Goal a
In the records below, increase every coordinate in the answers by 144 and rewrite the lines, starting with the line containing "You are a GUI" and going on through the end of the records. Keep the requests and all other wording unchanged, and leave the pictures out of your reply.

Archive for January, 2009

Go Big and Go Home (part 2)

Saturday, January 31st, 2009

No trip across Australia is complete without crossing the Nullarbor. The Nullarbor is a flat, almost treeless plain (name derived from Latin for ‘no trees’) that stretches for 1200 km from east to west and is the world’s largest piece of limestone.

Almost to Nullarbor Plain and trees thinning

Trees thinning as we approach the Nullarbor Plain

Crossing the Nullarbor remains a feat celebrated by tourist memorabilia (we’re proud owners of a magnet) as even with paved roads it is a bit daunting to see the signs signaling 100-200 km between towns…and towns out here are just roadhouses, which are gas stations, restaurants, mini-marts, and hotels/campervan parks all in one. The settlements historically consisted of one family and children attended school over the radio.

The day we were setting out for our Nullarbor crossing, the Ranger at Cape Arid National Park warned us that it was supposed to get hot the following day — up to 44C. We were a bit worried at how well our eastern european heritage and the 20 year-old van would handle such a high temperature.

46C is no fun!

46C is no fun!

Never ones to shy away from a challenge, we rose early the next morning and set out. The temperature never got above about 38C, so we thought we had survived the worst heat of the trip unscathed. Apparently the Ranger’s forecast was a few days off because the heat caught up with us. Two days later the thermometer in the shaded cab of the van peaked at 46C (115F)! We were using a 12L carboy for drinking and cooking water and it typically lasted 3 days or so. In 46C, it lasted only one. Between the two of us, we drank ~10L of water and 2.5 L of juice over the course of the day. Luckily, it was a dry heat so putting cold cooler-water soaked towels on our head and neck provided some relief.

Kangaroos remind us a lot of deer. They are most active dusk until dawn and have an unfortunate habit of getting hit by cars. Initially, all our kangaroo sightings were road kill. This was sobering enough for us to make every effort to be finished driving by sundown. On several hikes we managed to get pretty close to some roos. We started a hike in Kosciusko National Park around 3 pm, which I thought would be too early in the afternoon to see any roos (sundown was around 8:30 pm). Boy was I wrong! We had barely been on the trail for 5 minutes when we startled 3 or 4 nearby roos out of their sleep. We watched them hop away and started to continue on. We looked out across the valley and saw that our presence had apparently disturbed more roos than we thought. There was a whole mob of roos hopping across the valley. They just seemed to keep coming. We must have seen at least 100 roos. It was an amazing sight right out of National Geographic. It inspired me to try and capture some roo footage to share with all of you. There were several attempts, the best of which is below…but suffice it so say, I don’t anticipate to receive any job offers from National Geographic.

The last Australian phenomenon that we really enjoyed on our drive was that of ‘Big Things.’ We were first introduced to the concept of Big Things when we went to a screening of the film Big Dreamers at the Australian Embassy in DC. The film is a documentary on the building of the Giant Golden Gumboot in Tully, Australia.

The biggest Big Thing we saw.

The biggest Big Thing we saw.

Entries taken from a collection:
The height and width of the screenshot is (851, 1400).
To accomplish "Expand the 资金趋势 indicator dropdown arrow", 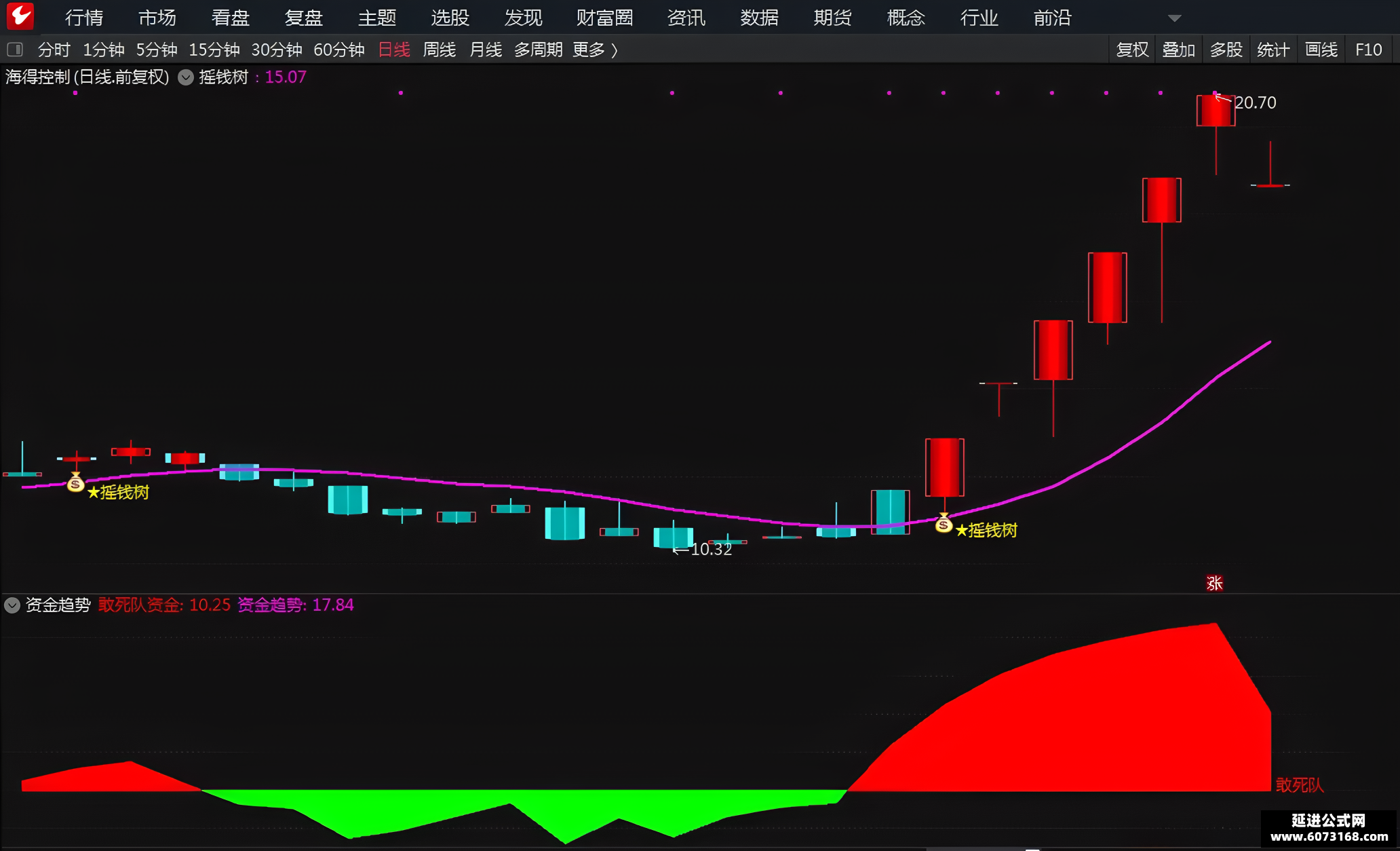I will tap(12, 605).
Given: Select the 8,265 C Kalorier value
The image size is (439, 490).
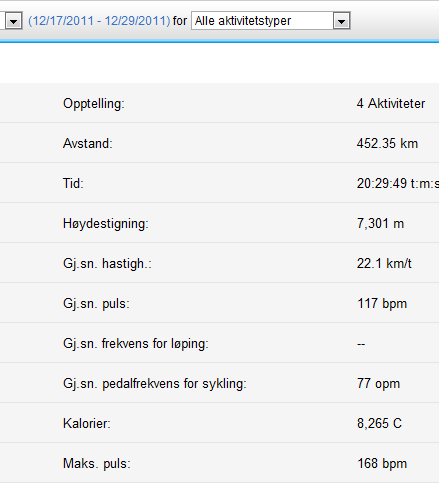Looking at the screenshot, I should 379,424.
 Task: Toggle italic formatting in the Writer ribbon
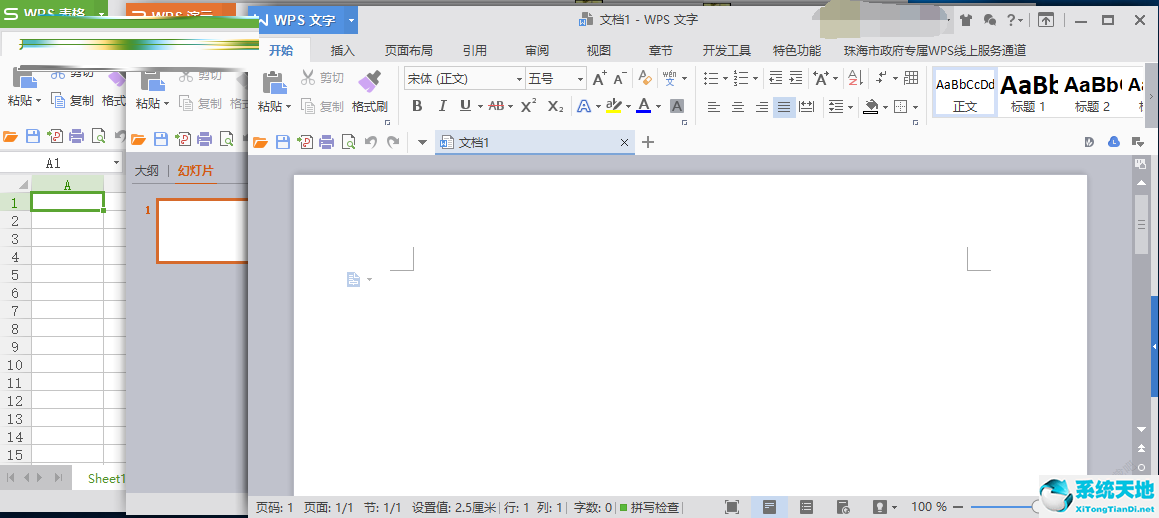(x=441, y=106)
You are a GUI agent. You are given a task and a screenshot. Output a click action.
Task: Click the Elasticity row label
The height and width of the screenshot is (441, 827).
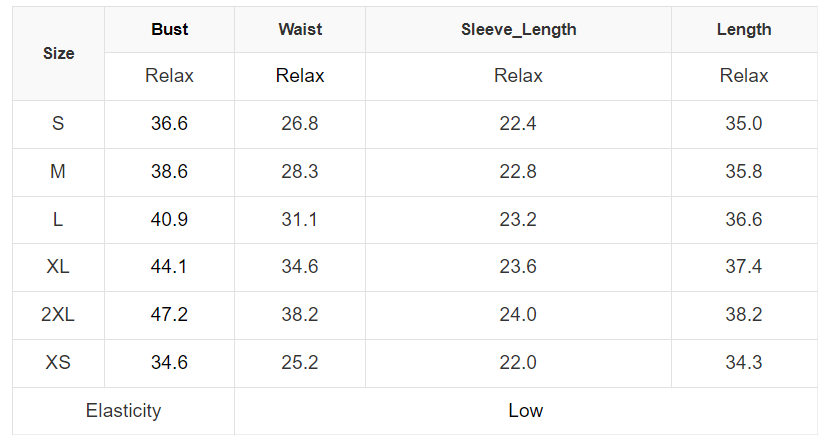click(x=123, y=411)
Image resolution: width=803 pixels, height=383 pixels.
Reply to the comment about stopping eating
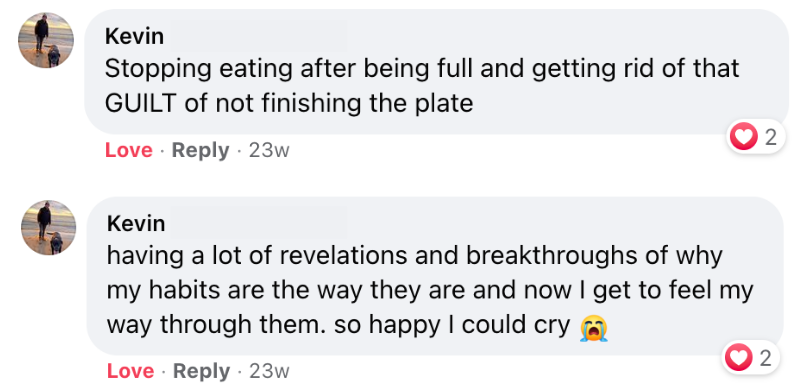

Goal b
Repeat word for word the part of the Nullarbor post starting with "Archive for January, 2009" and going on through "piece of limestone.".

Correct output a
You are a GUI agent. You are given a task and a screenshot. Output a click action.
Task: Click the Elasticity row label
The height and width of the screenshot is (441, 827).
click(x=267, y=555)
Image resolution: width=803 pixels, height=383 pixels.
Reply to the comment about stopping eating

Correct output b
Archive for January, 2009

Go Big and Go Home (part 2)

Saturday, January 31st, 2009

No trip across Australia is complete without crossing the Nullarbor. The Nullarbor is a flat, almost treeless plain (name derived from Latin for ‘no trees’) that stretches for 1200 km from east to west and is the world’s largest piece of limestone.